··· DADOS FORNECIDOS ···

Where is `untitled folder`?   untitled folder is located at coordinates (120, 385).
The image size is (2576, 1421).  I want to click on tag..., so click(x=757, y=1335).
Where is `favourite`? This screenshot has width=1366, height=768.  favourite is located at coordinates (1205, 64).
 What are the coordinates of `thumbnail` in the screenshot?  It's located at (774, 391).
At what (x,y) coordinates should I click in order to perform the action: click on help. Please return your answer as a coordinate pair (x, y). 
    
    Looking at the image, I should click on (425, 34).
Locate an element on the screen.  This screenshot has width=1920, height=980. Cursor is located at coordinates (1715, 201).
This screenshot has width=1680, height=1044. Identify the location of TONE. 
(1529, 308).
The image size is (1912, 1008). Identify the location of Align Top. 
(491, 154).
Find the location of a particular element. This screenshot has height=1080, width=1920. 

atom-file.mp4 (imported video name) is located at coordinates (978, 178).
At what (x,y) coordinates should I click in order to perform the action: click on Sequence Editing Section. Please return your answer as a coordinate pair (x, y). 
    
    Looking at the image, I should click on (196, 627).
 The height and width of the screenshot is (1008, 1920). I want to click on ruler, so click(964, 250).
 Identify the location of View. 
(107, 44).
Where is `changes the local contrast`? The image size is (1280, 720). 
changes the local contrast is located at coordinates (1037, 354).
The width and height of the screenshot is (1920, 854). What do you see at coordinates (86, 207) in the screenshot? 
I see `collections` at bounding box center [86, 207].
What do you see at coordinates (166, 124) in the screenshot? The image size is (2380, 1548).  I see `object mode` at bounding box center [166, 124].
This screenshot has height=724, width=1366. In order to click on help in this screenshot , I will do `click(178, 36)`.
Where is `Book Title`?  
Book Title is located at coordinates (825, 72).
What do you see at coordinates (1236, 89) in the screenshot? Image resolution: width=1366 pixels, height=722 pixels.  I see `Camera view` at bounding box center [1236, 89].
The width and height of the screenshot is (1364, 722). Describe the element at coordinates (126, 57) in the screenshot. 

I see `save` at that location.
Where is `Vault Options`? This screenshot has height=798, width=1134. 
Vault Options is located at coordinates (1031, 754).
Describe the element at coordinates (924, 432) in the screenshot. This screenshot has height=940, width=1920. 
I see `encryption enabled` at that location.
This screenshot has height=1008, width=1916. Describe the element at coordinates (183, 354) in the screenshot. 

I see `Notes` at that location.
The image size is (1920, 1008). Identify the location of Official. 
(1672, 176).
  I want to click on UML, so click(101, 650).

···

TAREFA PROPOSTA
Reescreva todas as linhas acima como uma lista numerada, sem incluir as linhas em branco.

RESULTADO ESPERADO
1. Where is `untitled folder`?   untitled folder is located at coordinates (120, 385).
2. The image size is (2576, 1421).  I want to click on tag..., so click(x=757, y=1335).
3. Where is `favourite`? This screenshot has width=1366, height=768.  favourite is located at coordinates (1205, 64).
4.  What are the coordinates of `thumbnail` in the screenshot?  It's located at (774, 391).
5. At what (x,y) coordinates should I click in order to perform the action: click on help. Please return your answer as a coordinate pair (x, y). 
6.     Looking at the image, I should click on (425, 34).
7. Locate an element on the screen.  This screenshot has width=1920, height=980. Cursor is located at coordinates (1715, 201).
8. This screenshot has width=1680, height=1044. Identify the location of TONE. 
9. (1529, 308).
10. The image size is (1912, 1008). Identify the location of Align Top. 
11. (491, 154).
12. Find the location of a particular element. This screenshot has height=1080, width=1920. 
13. atom-file.mp4 (imported video name) is located at coordinates (978, 178).
14. At what (x,y) coordinates should I click in order to perform the action: click on Sequence Editing Section. Please return your answer as a coordinate pair (x, y). 
15.     Looking at the image, I should click on (196, 627).
16.  The height and width of the screenshot is (1008, 1920). I want to click on ruler, so click(964, 250).
17.  Identify the location of View. 
18. (107, 44).
19. Where is `changes the local contrast`? The image size is (1280, 720). 
20. changes the local contrast is located at coordinates (1037, 354).
21. The width and height of the screenshot is (1920, 854). What do you see at coordinates (86, 207) in the screenshot? 
22. I see `collections` at bounding box center [86, 207].
23. What do you see at coordinates (166, 124) in the screenshot? The image size is (2380, 1548).  I see `object mode` at bounding box center [166, 124].
24. This screenshot has height=724, width=1366. In order to click on help in this screenshot , I will do `click(178, 36)`.
25. Where is `Book Title`?  
26. Book Title is located at coordinates (825, 72).
27. What do you see at coordinates (1236, 89) in the screenshot? Image resolution: width=1366 pixels, height=722 pixels.  I see `Camera view` at bounding box center [1236, 89].
28. The width and height of the screenshot is (1364, 722). Describe the element at coordinates (126, 57) in the screenshot. 
29. I see `save` at that location.
30. Where is `Vault Options`? This screenshot has height=798, width=1134. 
31. Vault Options is located at coordinates (1031, 754).
32. Describe the element at coordinates (924, 432) in the screenshot. This screenshot has height=940, width=1920. 
33. I see `encryption enabled` at that location.
34. This screenshot has height=1008, width=1916. Describe the element at coordinates (183, 354) in the screenshot. 
35. I see `Notes` at that location.
36. The image size is (1920, 1008). Identify the location of Official. 
37. (1672, 176).
38.   I want to click on UML, so click(101, 650).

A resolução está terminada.